# What you need to do
Report, from the records below, every line where the word "each" appears.

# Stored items
=== Section Start ===

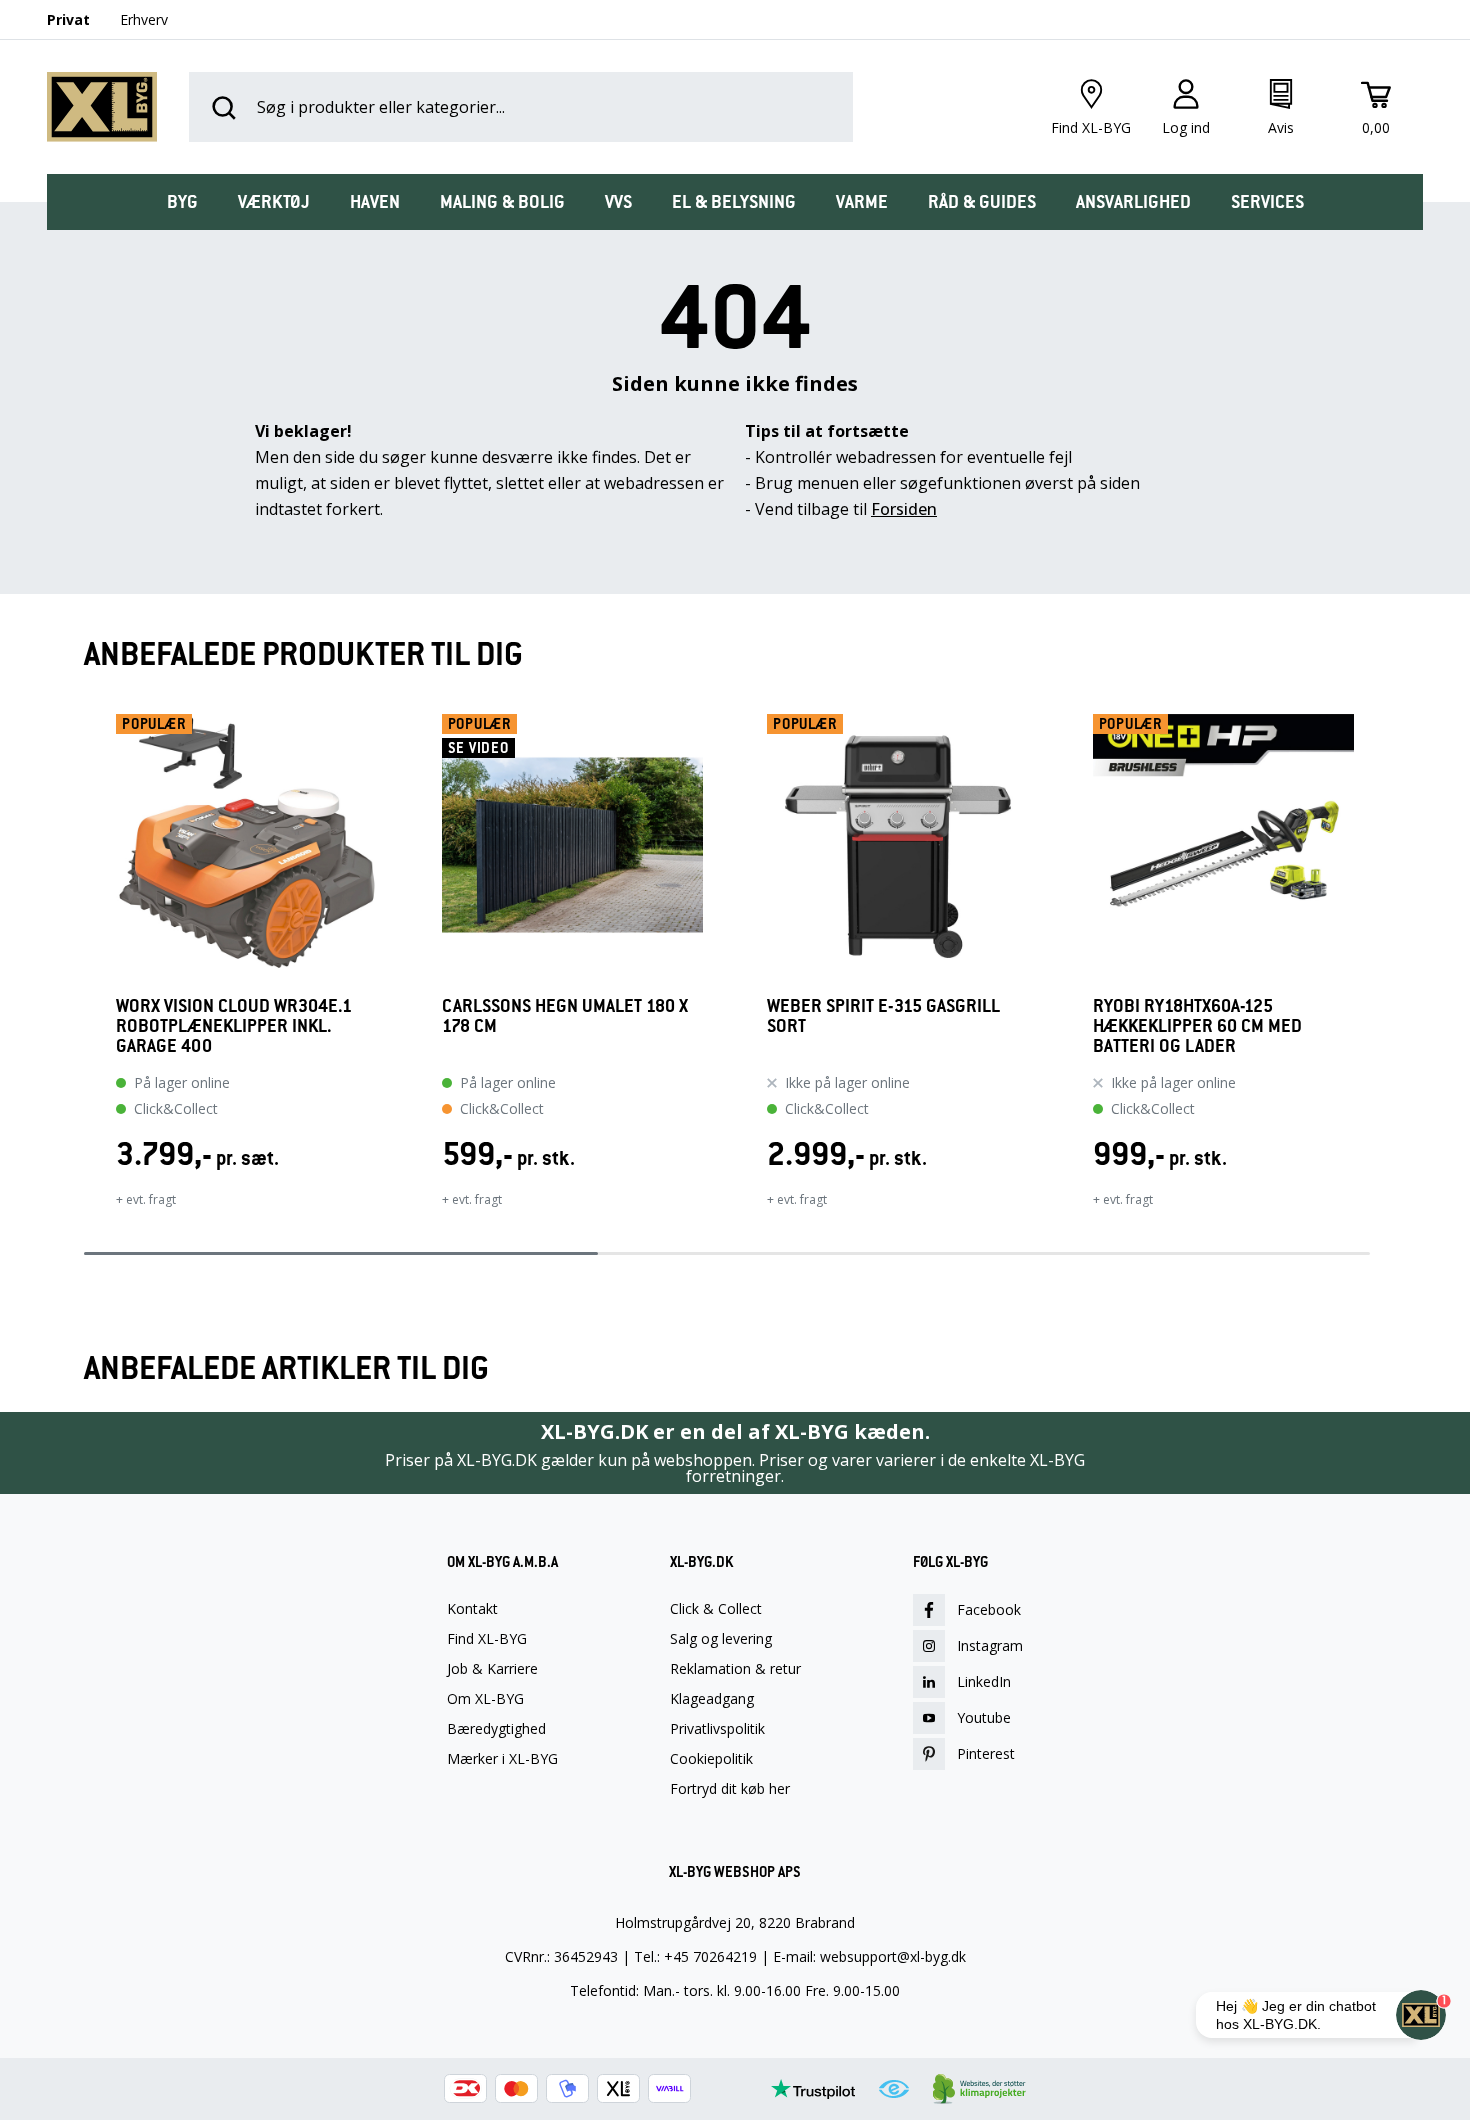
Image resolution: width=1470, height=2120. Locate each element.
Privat (68, 19)
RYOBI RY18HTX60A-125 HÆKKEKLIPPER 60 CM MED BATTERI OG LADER (1197, 1026)
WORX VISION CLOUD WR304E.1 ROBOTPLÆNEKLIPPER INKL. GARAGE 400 (234, 1026)
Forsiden (904, 509)
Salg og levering (721, 1639)
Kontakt (472, 1609)
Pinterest (986, 1753)
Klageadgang (712, 1699)
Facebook (989, 1609)
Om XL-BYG (485, 1699)
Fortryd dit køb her (730, 1789)
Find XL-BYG (487, 1639)
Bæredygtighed (496, 1729)
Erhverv (144, 19)
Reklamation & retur (735, 1669)
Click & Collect (716, 1609)
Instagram (990, 1645)
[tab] (182, 202)
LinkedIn (984, 1681)
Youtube (984, 1717)
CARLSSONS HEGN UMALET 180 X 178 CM (565, 1016)
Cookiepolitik (711, 1759)
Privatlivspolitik (717, 1729)
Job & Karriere (492, 1669)
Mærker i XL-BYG (502, 1759)
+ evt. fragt (146, 1199)
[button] (84, 974)
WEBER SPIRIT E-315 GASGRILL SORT (883, 1016)
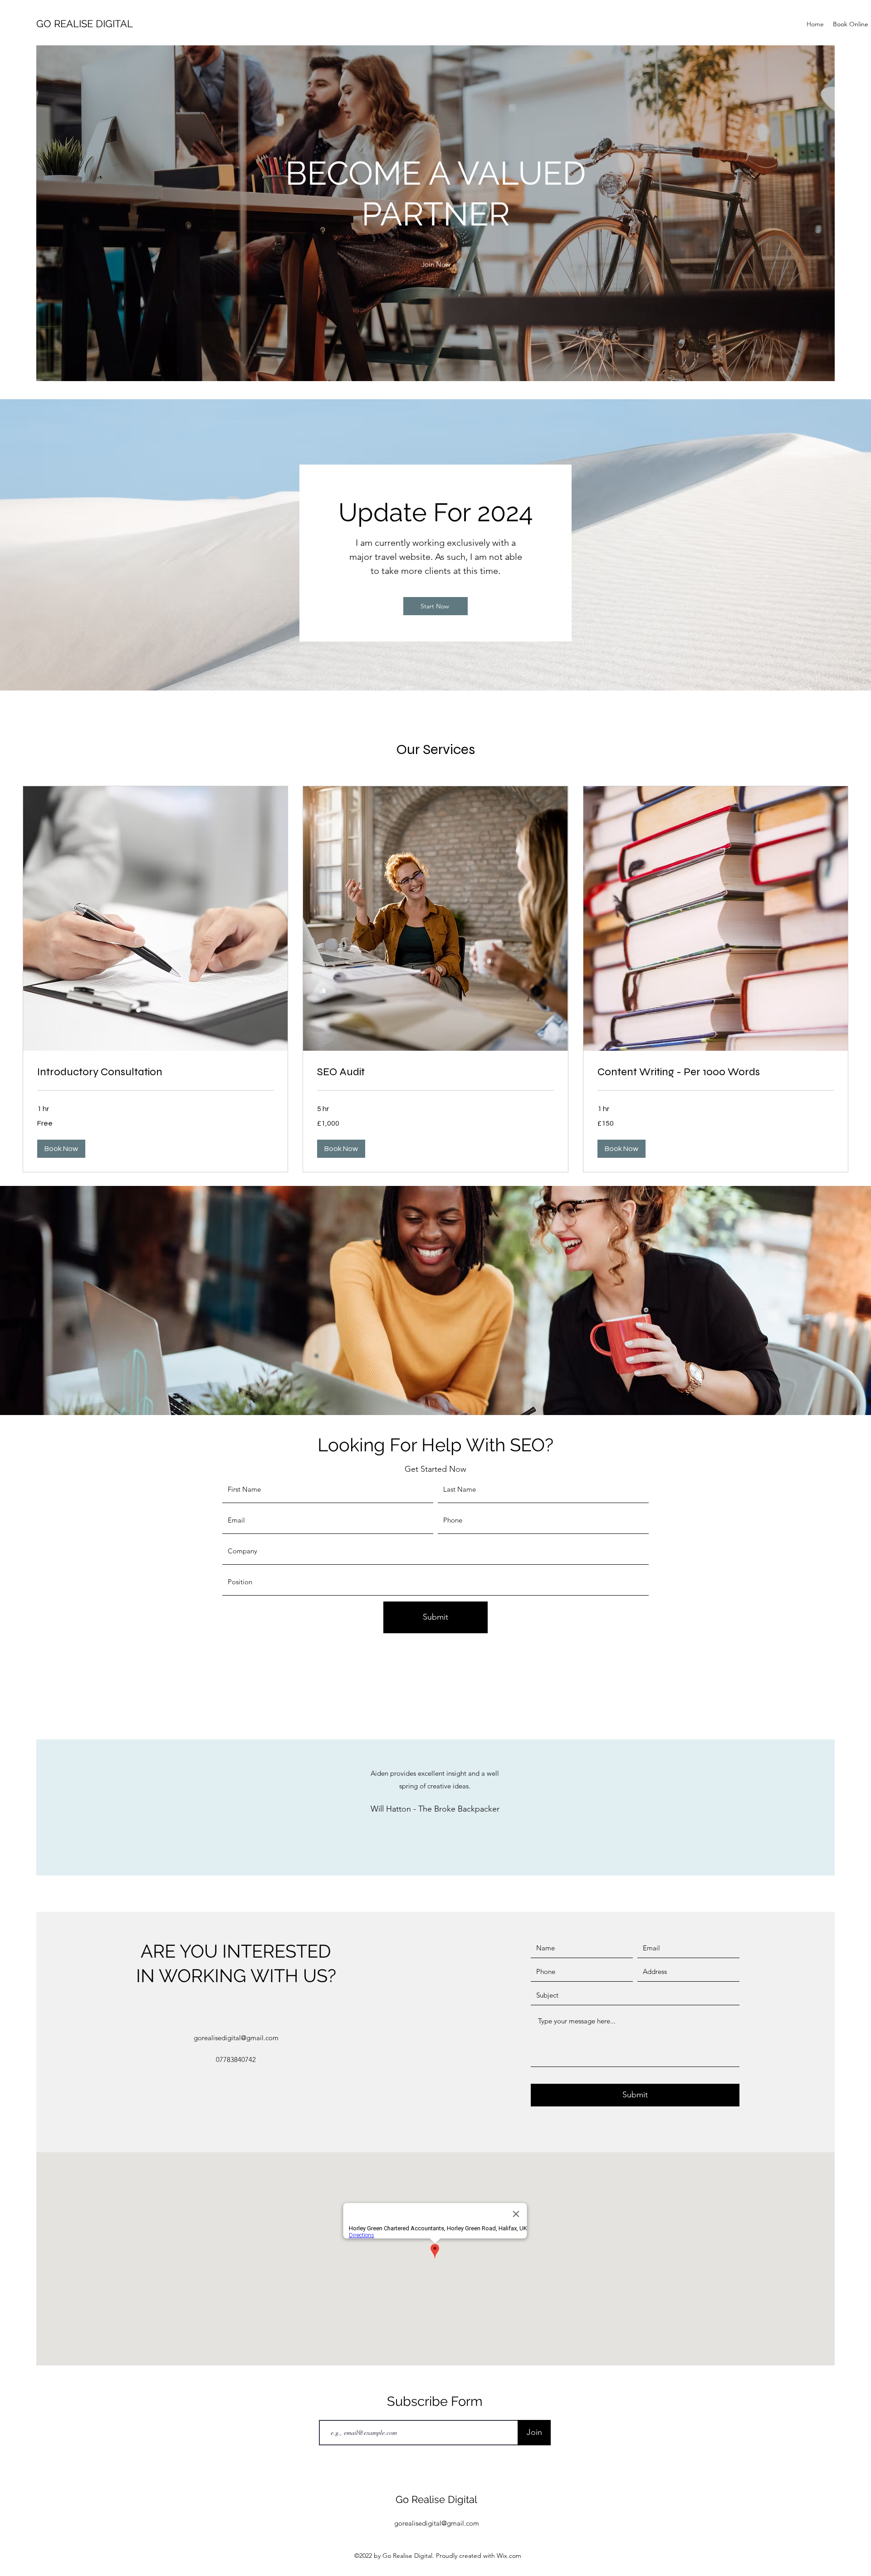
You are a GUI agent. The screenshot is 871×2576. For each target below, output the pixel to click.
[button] (435, 264)
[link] (155, 1072)
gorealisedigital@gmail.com (236, 2037)
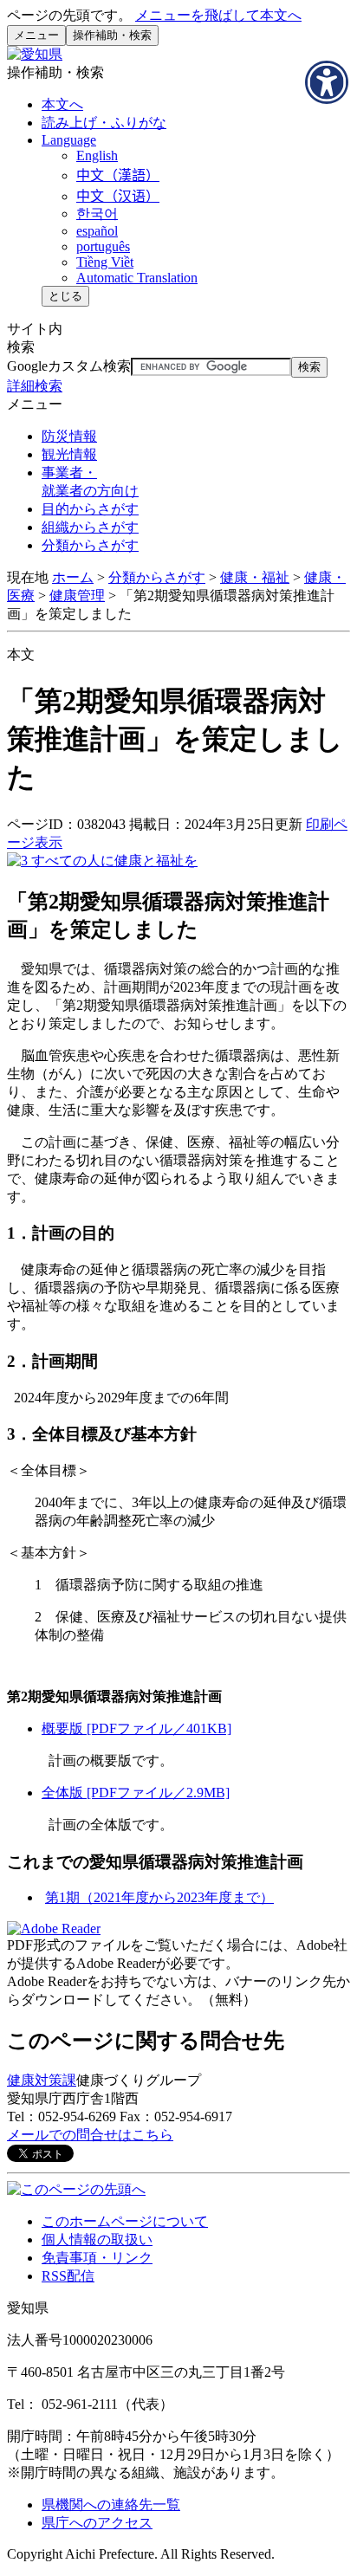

=== Section End ===

# The answer
Image resolution: width=1470, height=2120. Locate each element.
You are a GUI agent. The screenshot is 871×2576. For each target below, output the pixel to click.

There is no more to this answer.